As Abel Asrat, the WikiAfrica Wikipedian in Residence from Ethiopia, explains it,
“[The Open Movement] can be a platform that allows people to access content and materials openly or it can be a social gathering and movement toward knowledge-and experience-sharing.”
Across Africa, several organisations are keen to allow people to have access to knowledge, freely and openly. At the #OpenAfrica14 training course that happened at the Africa Centre offices in Cape Town, the participating Wikipedians in Residence – Erina, Abel, Cyriac and Michael – presented an outline of the Open Movement landscape in their respective countries.

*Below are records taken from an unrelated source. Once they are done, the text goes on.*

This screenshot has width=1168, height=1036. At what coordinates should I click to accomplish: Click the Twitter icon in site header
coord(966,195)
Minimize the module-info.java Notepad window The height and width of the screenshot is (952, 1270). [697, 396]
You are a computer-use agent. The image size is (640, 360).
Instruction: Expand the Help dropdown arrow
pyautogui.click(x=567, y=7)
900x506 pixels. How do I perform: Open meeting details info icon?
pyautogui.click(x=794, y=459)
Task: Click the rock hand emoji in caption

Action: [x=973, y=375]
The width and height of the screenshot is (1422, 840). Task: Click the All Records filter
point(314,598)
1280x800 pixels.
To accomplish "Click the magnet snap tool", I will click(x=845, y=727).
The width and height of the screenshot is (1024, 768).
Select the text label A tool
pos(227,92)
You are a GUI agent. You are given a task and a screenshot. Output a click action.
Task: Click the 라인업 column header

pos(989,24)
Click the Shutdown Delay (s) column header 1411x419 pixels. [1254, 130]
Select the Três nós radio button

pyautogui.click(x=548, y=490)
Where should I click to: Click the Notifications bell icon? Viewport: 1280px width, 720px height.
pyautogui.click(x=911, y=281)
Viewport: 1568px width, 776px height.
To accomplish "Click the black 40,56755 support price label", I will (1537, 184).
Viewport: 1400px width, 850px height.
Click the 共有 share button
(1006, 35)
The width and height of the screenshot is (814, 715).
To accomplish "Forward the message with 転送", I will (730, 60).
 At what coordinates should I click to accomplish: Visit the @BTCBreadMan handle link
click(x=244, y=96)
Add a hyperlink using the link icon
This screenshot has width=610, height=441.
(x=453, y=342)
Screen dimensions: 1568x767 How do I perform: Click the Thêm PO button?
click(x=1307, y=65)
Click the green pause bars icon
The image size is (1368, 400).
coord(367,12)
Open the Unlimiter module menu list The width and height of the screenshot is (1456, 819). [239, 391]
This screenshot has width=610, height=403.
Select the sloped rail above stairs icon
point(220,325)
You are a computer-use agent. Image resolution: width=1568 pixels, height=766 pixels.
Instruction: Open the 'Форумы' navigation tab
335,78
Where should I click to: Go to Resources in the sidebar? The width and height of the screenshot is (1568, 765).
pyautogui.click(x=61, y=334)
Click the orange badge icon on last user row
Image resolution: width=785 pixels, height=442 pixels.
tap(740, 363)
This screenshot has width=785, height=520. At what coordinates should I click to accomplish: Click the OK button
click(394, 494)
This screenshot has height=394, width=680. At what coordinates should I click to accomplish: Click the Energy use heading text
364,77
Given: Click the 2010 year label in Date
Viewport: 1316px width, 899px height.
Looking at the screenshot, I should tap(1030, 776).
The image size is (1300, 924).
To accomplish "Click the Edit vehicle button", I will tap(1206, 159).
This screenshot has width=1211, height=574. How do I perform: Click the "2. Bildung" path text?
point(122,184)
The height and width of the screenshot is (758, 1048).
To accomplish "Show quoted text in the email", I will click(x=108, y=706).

In Ethiopia, the eLearning Ethiopian social network was established with the aim of introducing eLearning technology and methods to Ethiopian Universities and TVET ( Technical Vocational Education and Training) colleges in 2009. Meanwhile, the Temari Net (which means Student Net) was built targeting university students. Social gathering events like TedxAddis and Barcamp Ethiopia, are also attracting a large crowd keen to network, connect and share ideas. Abel tells us more.
Malawi Library Information Consortium (MALICO), SchoolNet Malawi, and The White Spaces project are some of the Information Communication Technology initiatives and projects in Malawi. With regards to Open Access initiatives, the Malawi National Digital Repository, National Archives of Malawi, and National Library Service – Mobile Library Services, are helping to shed light on historic information in Malawi, whilst simultaneously increasing literacy rates in the country. Michael explains more of these initiatives on Wiki Malawi.
The Uganda Bureau of Statistics is also a player in the Open Movement through the provision of data that is free from bias. It also has a resource centre that is open to the public. Mapping Day is an open data initiative in Uganda, whose partners include Mountbatten, an ICT company, and the Fruits of Thought, a collection of projects. Mapping Day organises mapping events and much more that contribute to Open Movements such as OpenStreetMap. Learn more about Open Movements in Uganda.
The establishment of the Ghana Open Data Initiative is meant to promote efficiency, transparency and accountability in governance as well as to facilitate economic growth by means of creating mobile and web applications for the Ghanaian and world markets. To build a network of Ghanaian doers, entrepreneurs and changemakers, Barcamp Ghana, a project of the Ghana Think Foundation, is making fast progress with this goal and has already organised more than 25 similar Barcamp events. The Ghana-India Kofi Annan Centre of Excellence in ICT and Tech Needs Girls initiative by Soronko Solutions are some of the Open initiatives and movements in Ghana.